Mr. Rory Lewandowski, Extension Educator Wayne County, The Ohio State University Extension
Applying livestock manure based on nutrient content is one factor involved in using manure more effectively. There are two main challenges to sampling manure for a nutrient analysis, determining when to sample and then collecting a representative sample. Ideally, a manure sample is submitted before application and the results are used in calculating the field application rate. In practice, this is difficult, especially for liquid manure systems that require agitation before application. In reality, manure is easiest to sample at the time of application, when it is being loaded and hauled to the field.The main disadvantage of this time period is that the results are not available to guide the present application. However, manure nutrient values typically remain fairly consistent and constant within a farm, provided the livestock production system does not change significantly between years. In this case, the analysis results can serve to guide future applications. Annual manure sampling across manure types will allow the farm to establish baseline nutrient values.
The second challenge is collecting a representative sample to send to the lab. The small sample sent in to the lab must accurately represent many tons of manure in a solid system or thousands of gallons of manure in a liquid system. In order to accurately represent the quantity of manure being applied, it may be necessary to collect several different samples throughout the hauling and application period. Manure sampling guidelines are similar to recommendations for soil and forage sampling. Take several subsamples, combine them together, mix, and take a composite sample to send to the lab. Typically, samples are sent to the lab in either plastic bottles (liquid) or one-gallon heavy-duty zip-lock bags. Often, labs will provide the containers. The next question is how is the sample to be collected? What is the sampling procedure and what tools are needed?

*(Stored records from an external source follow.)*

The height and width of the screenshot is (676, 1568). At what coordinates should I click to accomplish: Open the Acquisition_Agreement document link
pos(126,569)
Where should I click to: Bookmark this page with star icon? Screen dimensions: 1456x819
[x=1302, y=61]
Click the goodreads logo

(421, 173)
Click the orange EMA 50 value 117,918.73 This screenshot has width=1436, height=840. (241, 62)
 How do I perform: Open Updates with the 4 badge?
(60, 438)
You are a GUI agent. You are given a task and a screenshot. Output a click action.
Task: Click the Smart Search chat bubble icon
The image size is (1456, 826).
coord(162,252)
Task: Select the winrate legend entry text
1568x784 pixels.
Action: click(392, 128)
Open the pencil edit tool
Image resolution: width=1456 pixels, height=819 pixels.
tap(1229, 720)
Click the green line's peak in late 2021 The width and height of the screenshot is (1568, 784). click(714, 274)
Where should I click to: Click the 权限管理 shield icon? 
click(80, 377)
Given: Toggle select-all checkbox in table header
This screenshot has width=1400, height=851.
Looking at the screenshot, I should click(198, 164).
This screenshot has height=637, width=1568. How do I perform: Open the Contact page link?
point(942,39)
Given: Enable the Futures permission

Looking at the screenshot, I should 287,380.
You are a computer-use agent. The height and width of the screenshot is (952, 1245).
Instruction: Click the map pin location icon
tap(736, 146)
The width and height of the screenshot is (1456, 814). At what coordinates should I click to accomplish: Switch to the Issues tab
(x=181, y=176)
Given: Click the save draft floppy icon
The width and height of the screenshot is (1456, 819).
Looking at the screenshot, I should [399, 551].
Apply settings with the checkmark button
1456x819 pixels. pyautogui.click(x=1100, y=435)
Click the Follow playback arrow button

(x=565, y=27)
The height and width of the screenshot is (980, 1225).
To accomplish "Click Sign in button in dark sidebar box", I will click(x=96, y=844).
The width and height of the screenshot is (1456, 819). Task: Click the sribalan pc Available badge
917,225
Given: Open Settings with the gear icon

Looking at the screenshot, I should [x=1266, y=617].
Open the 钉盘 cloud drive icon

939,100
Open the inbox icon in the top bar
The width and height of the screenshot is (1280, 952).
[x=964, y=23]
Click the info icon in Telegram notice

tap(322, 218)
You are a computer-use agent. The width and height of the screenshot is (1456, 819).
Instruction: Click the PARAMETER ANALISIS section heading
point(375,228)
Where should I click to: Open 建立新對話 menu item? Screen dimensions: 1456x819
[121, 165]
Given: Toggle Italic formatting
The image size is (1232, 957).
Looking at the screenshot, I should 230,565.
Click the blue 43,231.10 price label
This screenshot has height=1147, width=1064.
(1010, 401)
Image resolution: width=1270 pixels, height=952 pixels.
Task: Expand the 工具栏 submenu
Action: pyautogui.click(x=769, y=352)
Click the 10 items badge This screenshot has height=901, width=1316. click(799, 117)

For solid manure systems, sample while the spreader is being loaded or when the manure is being spread in the field. Collect samples that represent the beginning, middle, and end of the process. If sampling during loading, use a plastic bucket to collect a representative sample of what is going into the spreader. Try to collect at least five samples (more is better) during the application process. As each bucket is collected, empty it on to a tarp or a clean surface. Mix all the samples together thoroughly and take a subsample from the composite mix that will be sent to the lab. To sample during spreading, lay out a tarp or sheet of heavy plastic in the field. Collect the manure from the tarp after the spreader has passed over or by it and place the manure in a bucket. Repeat this for at least five loads. Once again, mix the different samples together and then collect a representative subsample from the composite mix to send to the lab.
In liquid manure systems, the pit or lagoon must be agitated to get a uniform sample. Depending upon the size of the pit or lagoon, the agitation equipment, and the objective of the manure application, the agitation process can take several hours or even the better part of an entire day. Without adequate agitation, nutrients are stratified. This has implications for both field application rates and sample results. Sampling directly from the storage structure is usually more difficult and causes more variation in the nutrient analysis results than when sampling directly during loading into the spreader. University of Massachusetts Extension has a publication entitled “Sampling Dairy Manure” (https://ag.umass.edu/crops-dairy-livestock-equine/fact-sheets/sampling-dairy-manure) that describes how to sample dairy manure, including how to make a PVC sampling probe that can be used to sample directly from manure lagoons. The key is to sample from multiple locations around the lagoon and to the full depth of the lagoon. Mix those subsamples in a bucket and collect a representative sample to send to the lab.
Sampling during loading is similar to the procedure for solid manure. Collect at least five samples during the process of loading the spreader. Save these samples in a separate bucket and when finished collecting samples, mix thoroughly and obtain a representative sample to send to the lab. For liquid samples, if the sampling process is going to occur over a period of hours, keep the subsamples on ice to prevent ammonia losses. To sample during spreading for surface application spreaders, place buckets around the field to collect samples. Place buckets to collect samples from multiple spreader loads. Collect samples after each load, keep them on ice to prevent ammonia loss, combine samples, mix thoroughly, and obtain a representative sample to send to the lab.
Penn State University Extension has a very good publication entitled “Manure Sampling for Nutrient Management Planning” that provides information on sampling procedures, sending a sample for analysis, lab test results, and use/interpretation of results. It is available online at https://extension.psu.edu/programs/nutrient-management/educational/manure-storage-and-handling/manure-sampling-for-nutrient-management-planning. Manure sampling requires some forethought and effort to get a reliable nutrient analysis, but it is an important component of a nutrient management plan.